Markets go up and down and have periods when share prices don’t perform like investors would like. Here are some stats to understand this within the context of history;

  • In the long term, on average, the FTSE All Share moves up or down by more than 1% on 60 days of the year i.e. on nearly a quarter of all trading days.
  • 2017 was notably the calmest year on record. The market moved by more than 1% on only eight days.
  • 2018 has been a normal year so far; in fact it’s been a little quiet in terms of market movements, compared to the average.
  • Every year, the market falls below its peak, at some point. This is a reminder that markets can’t reach new highs every day. Historically, measured on a daily basis, the FTSE All Share spent 95% of the time below its previous peak.
  • The equity market has risen in over 70% of calendar years, with an average return of 16% (stripping out 1975, which was exceptional).
  • The average drawdown during a positive year for equities is -13%. Positive returns have materialised in some cases even where the market was as much as 20% down from its peak during the year.
  • Even in negative years, the final return has usually been a lot better than the lowest point would have suggested. The average market peak-to-trough fall is -26%, but the average return in negative years for equities is only -12%; following market slumps, things usually improve.

Stock Market History

  • There are two outlier years that are highlighted on the above chart, for shock value, and also, as a reminder that great years often follow terrible ones.
  • In 1974, the UK was in the depths of a recession, dealing with miner’s strikes, three-day weeks and an oil crisis.
  • The FTSE All Share crashed by 55% in that year.
  • In 1975, as the economy recovered, the FTSE All Share surged by 140%.

- JOB: Reproduce the passage on market statistics from "Stock Market History" up to and including "follow terrible ones.", changing "outlier years" to "unusual years".

- DATASET EXCERPT:
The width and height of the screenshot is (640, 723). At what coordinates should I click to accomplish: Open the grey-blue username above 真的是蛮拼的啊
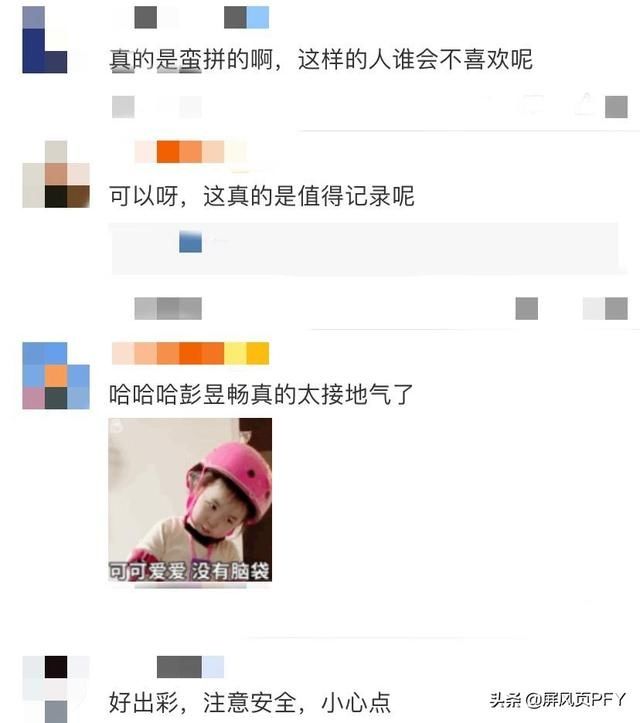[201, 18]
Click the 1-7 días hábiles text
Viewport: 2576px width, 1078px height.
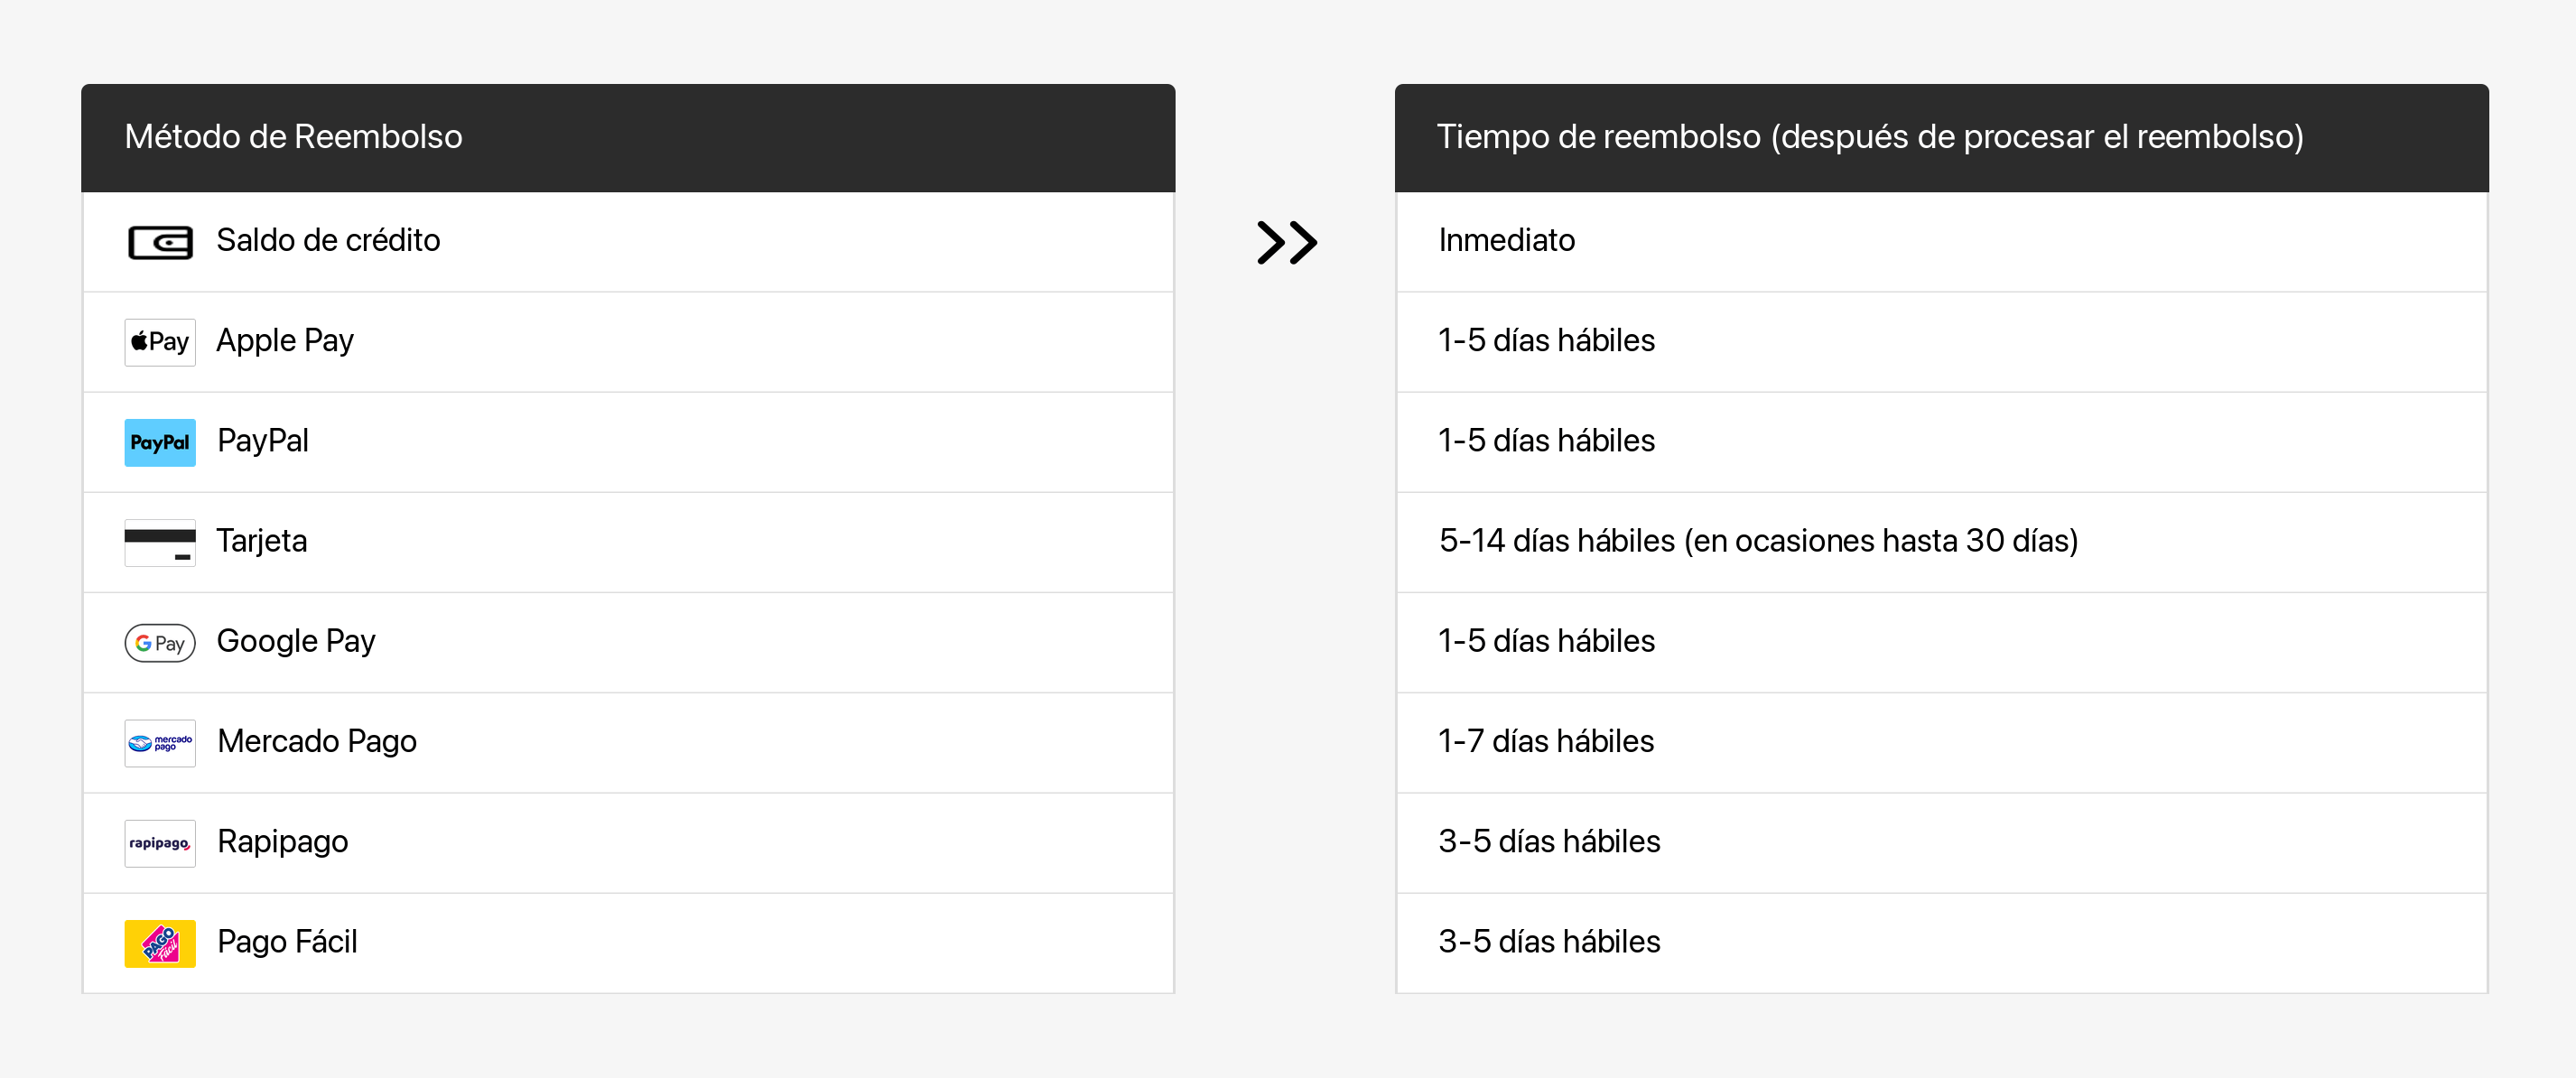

- EXERCISE SOLUTION:
Stock Market History

  • There are two unusual years that are highlighted on the above chart, for shock value, and also, as a reminder that great years often follow terrible ones.